Terry Francona, the Red Sox and the Way of the World

All weekend, wherever you went in the North End on Hanover Street for a coffee and some conversation, the firing of Red Sox manager Terry Francona was at the top of the A-list of breaking news.

Bostonians tend to treat sports as though sports was about important world events.

Francona’s end was like the D-Day invasion, the landing on the moon of Apollo 12 astronanats and the collapse of the Berlin Wall and Russia, the collapse of the stock market in 2008 or the bankruptcy of Enron.

In other words, Francona’s demise was big, big news and treated quite seriously here.

Francona’s end was like everything good we have going on in our lives.

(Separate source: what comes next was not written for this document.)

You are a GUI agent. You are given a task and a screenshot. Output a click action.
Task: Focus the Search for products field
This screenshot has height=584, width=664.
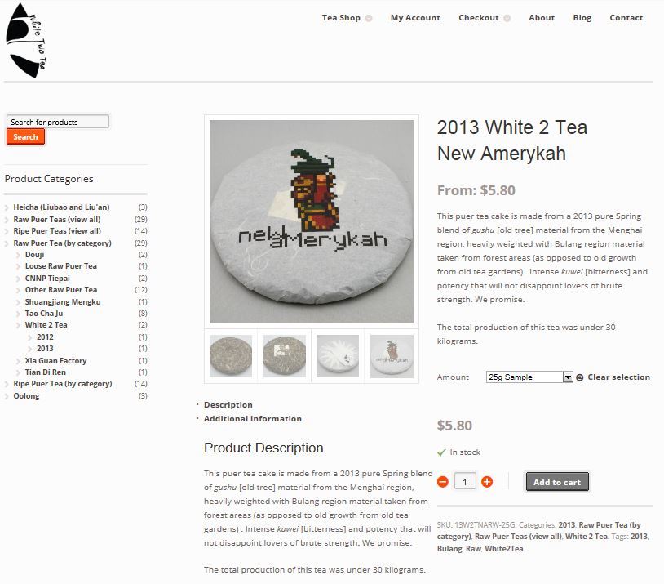(x=58, y=122)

The situation simply doesn’t last forever. Nothing lasts forever. Everything is always changing.

The Red Sox, who were written up at the beginning of the season as the greatest baseball team ever in this city’s history won 90 games, had four players in the top ten for batting but finished out of the money after a colossal collapse in September.

Not only should Francona have been fired but a good number of Red Sox players heads should have rolled.

Even though Francona took responsibility for the collapse  and for finishing out of the money, it wasn’t all his fault.

Francona is gone. We hope others will be dealt wish sharply but they won’t. Their lucrative contracts are too strong. They are paid too much – and in the final analysis, they just didn’t care.

This explains the sorry September finish out of the money.

Red Sox nation needs to re-order itself. Its domestic policy is in need of repair.